SOURCE DATA
▽

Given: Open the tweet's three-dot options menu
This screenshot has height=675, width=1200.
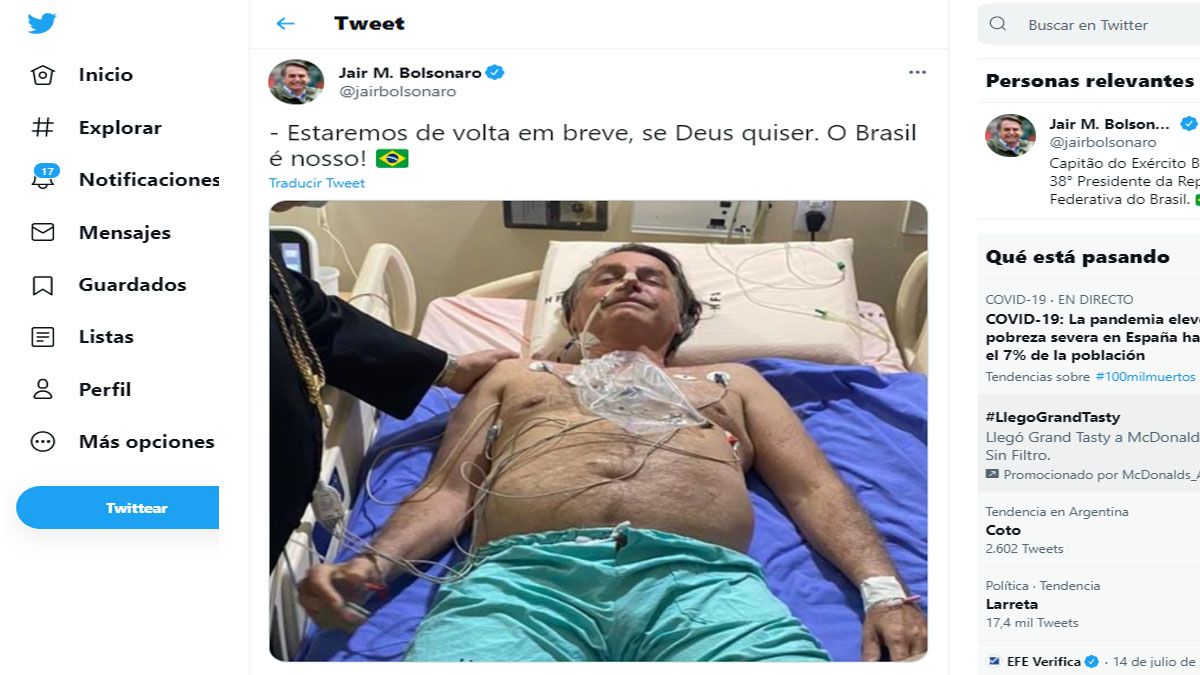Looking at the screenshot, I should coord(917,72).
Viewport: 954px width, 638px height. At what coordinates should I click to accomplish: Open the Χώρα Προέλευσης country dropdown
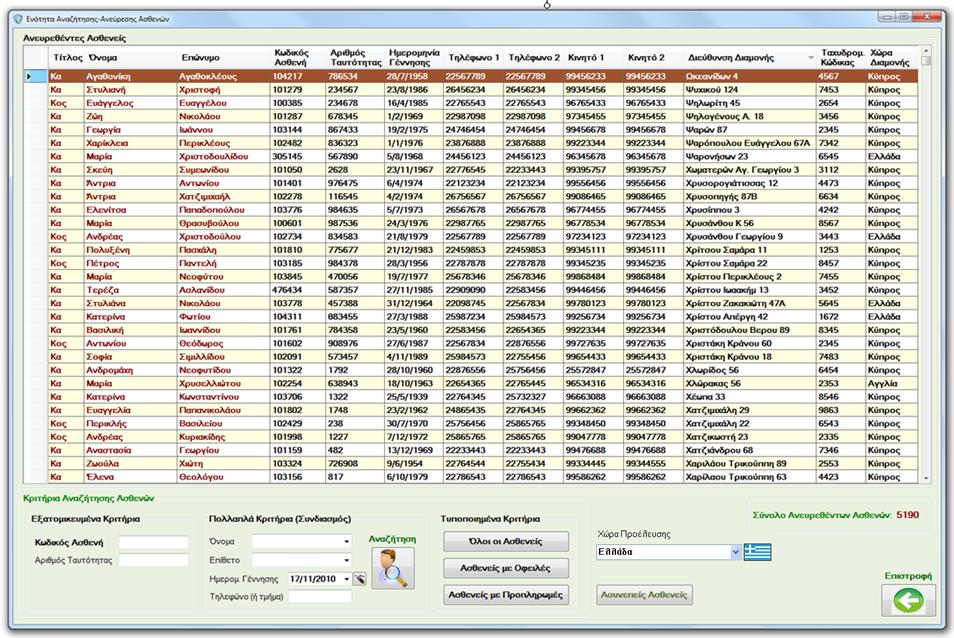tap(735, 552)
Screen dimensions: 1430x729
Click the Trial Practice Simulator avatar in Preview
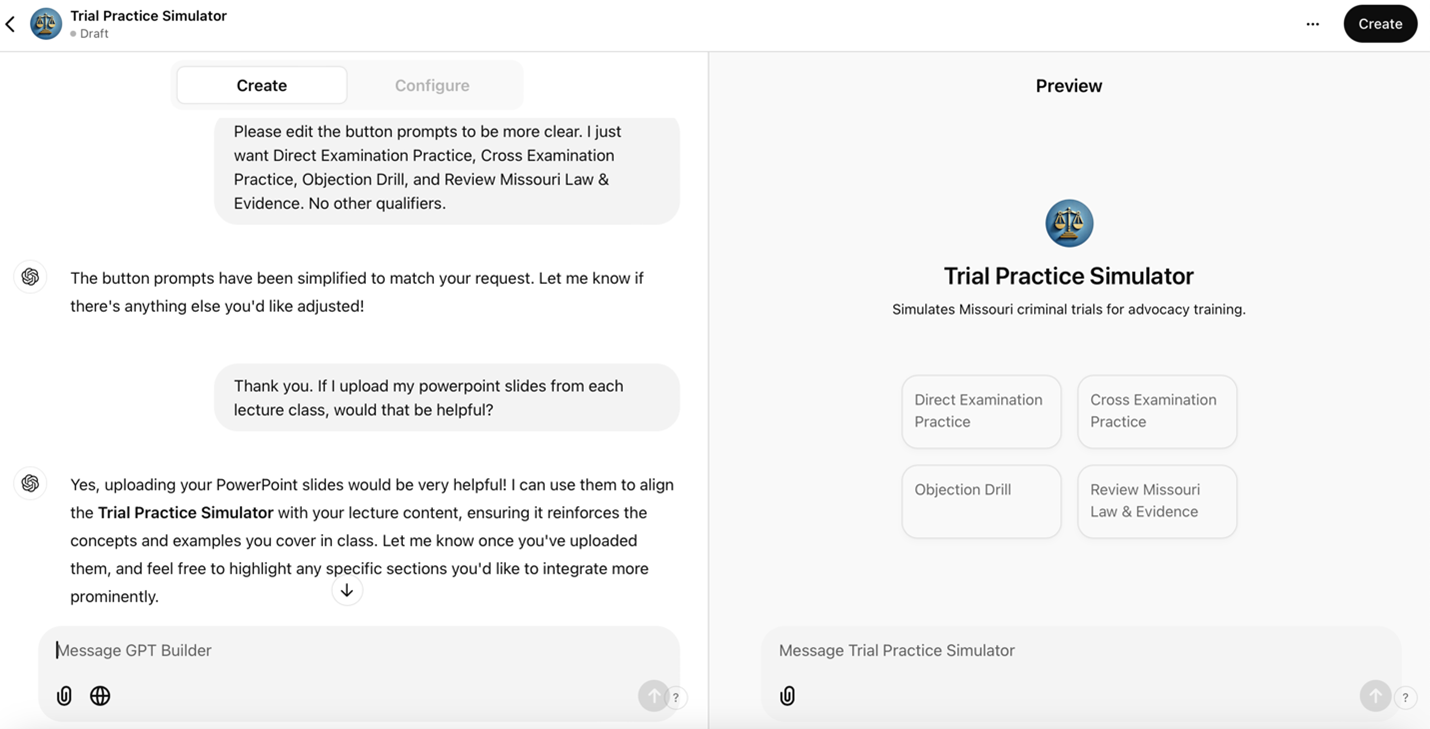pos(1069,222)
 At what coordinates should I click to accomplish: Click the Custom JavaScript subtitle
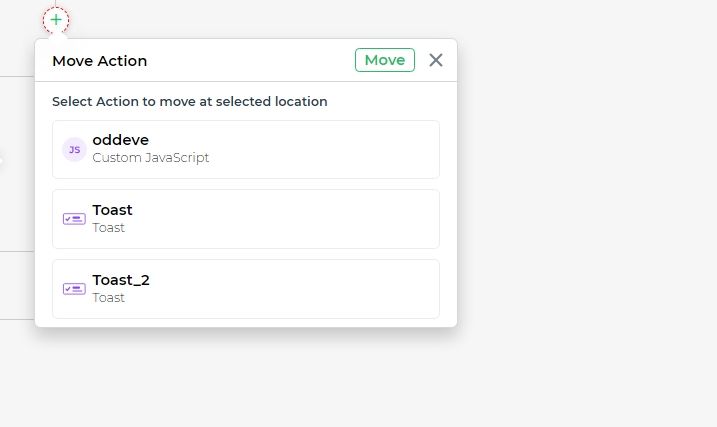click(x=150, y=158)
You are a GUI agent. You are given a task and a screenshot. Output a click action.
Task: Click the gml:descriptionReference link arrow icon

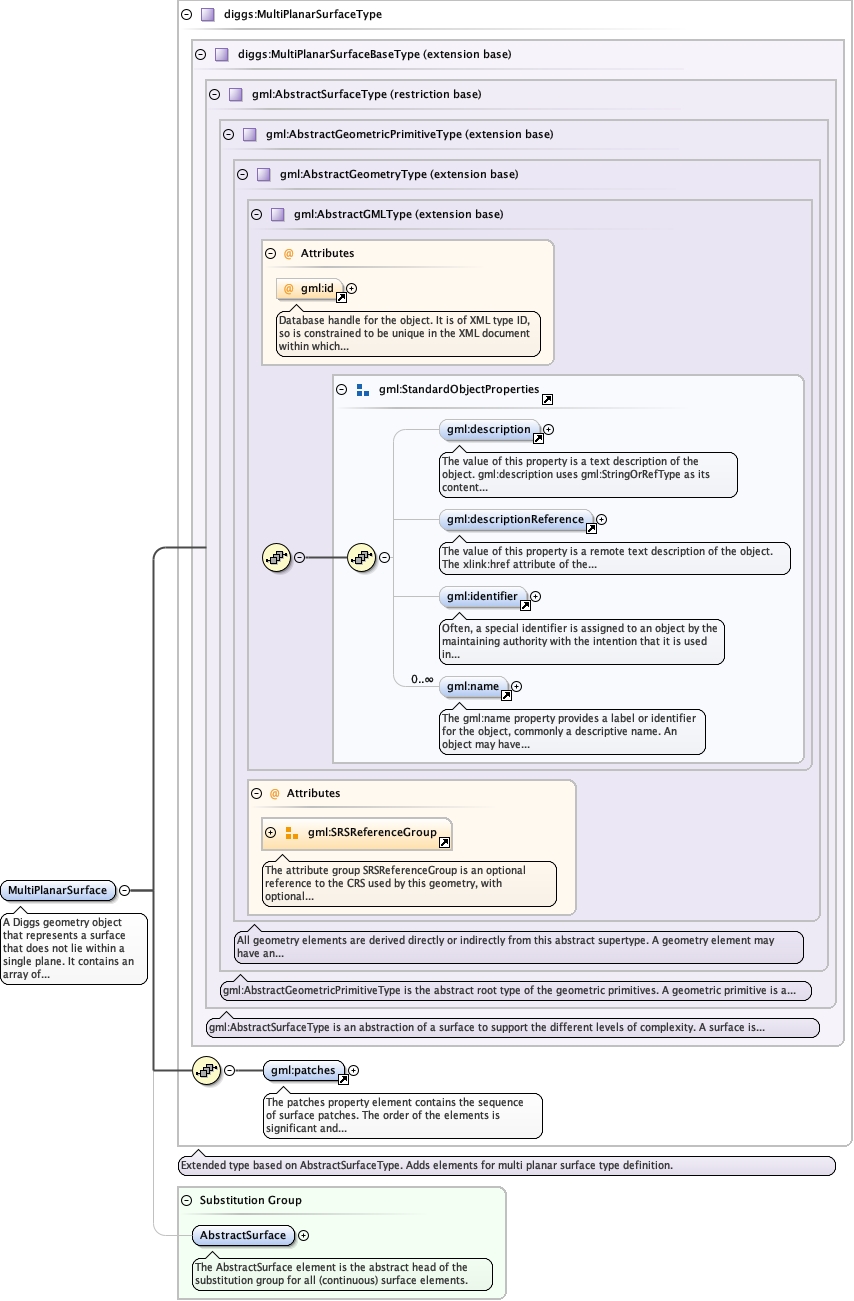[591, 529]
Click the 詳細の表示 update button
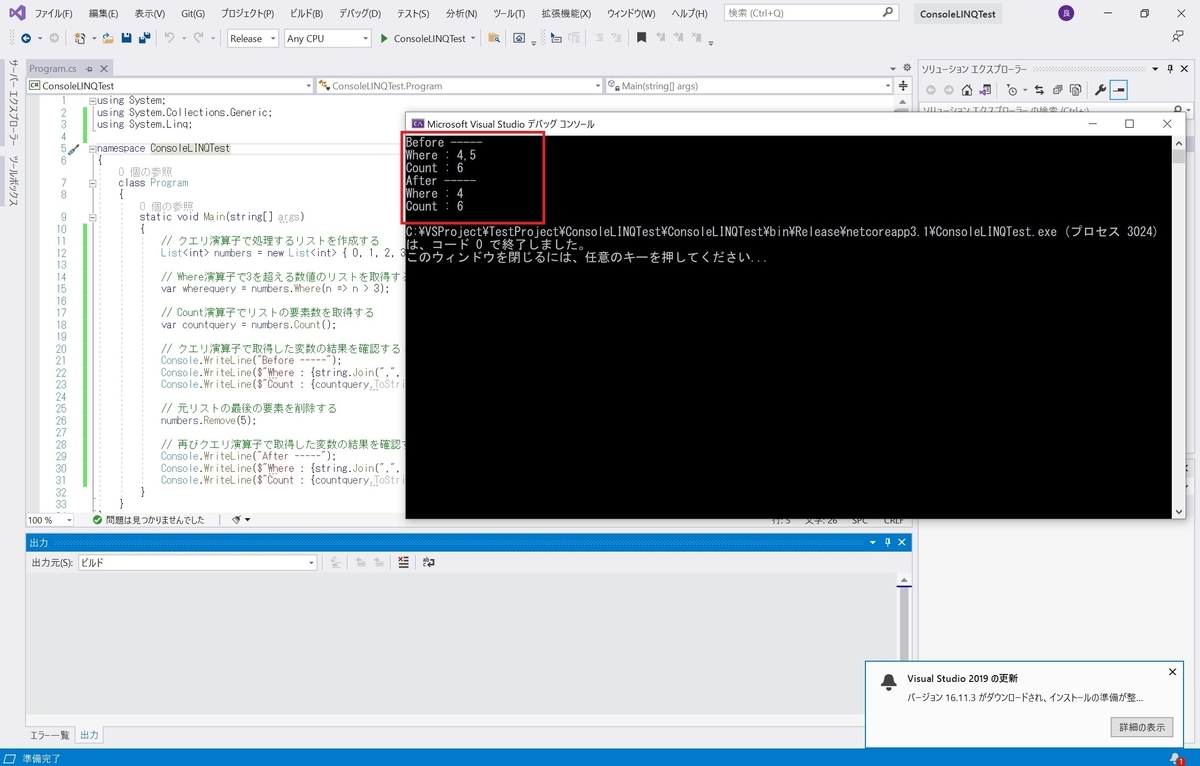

△

PROBLEM
Nothing but an exact copy is asked for: the lines from the start of the records through the line with "You are a GUI", both ends included, minus any pictures.

TASK RESPONSE
Given: Open the tweet's three-dot options menu
This screenshot has height=675, width=1200.
Looking at the screenshot, I should coord(917,72).
Viewport: 954px width, 638px height. At what coordinates should I click to accomplish: Open the Χώρα Προέλευσης country dropdown
tap(735, 552)
Screen dimensions: 1430x729
Click the Trial Practice Simulator avatar in Preview
pos(1069,222)
 At what coordinates should I click to accomplish: Click the Custom JavaScript subtitle
click(x=150, y=158)
You are a GUI agent. You are given a task and a screenshot. Output a click action.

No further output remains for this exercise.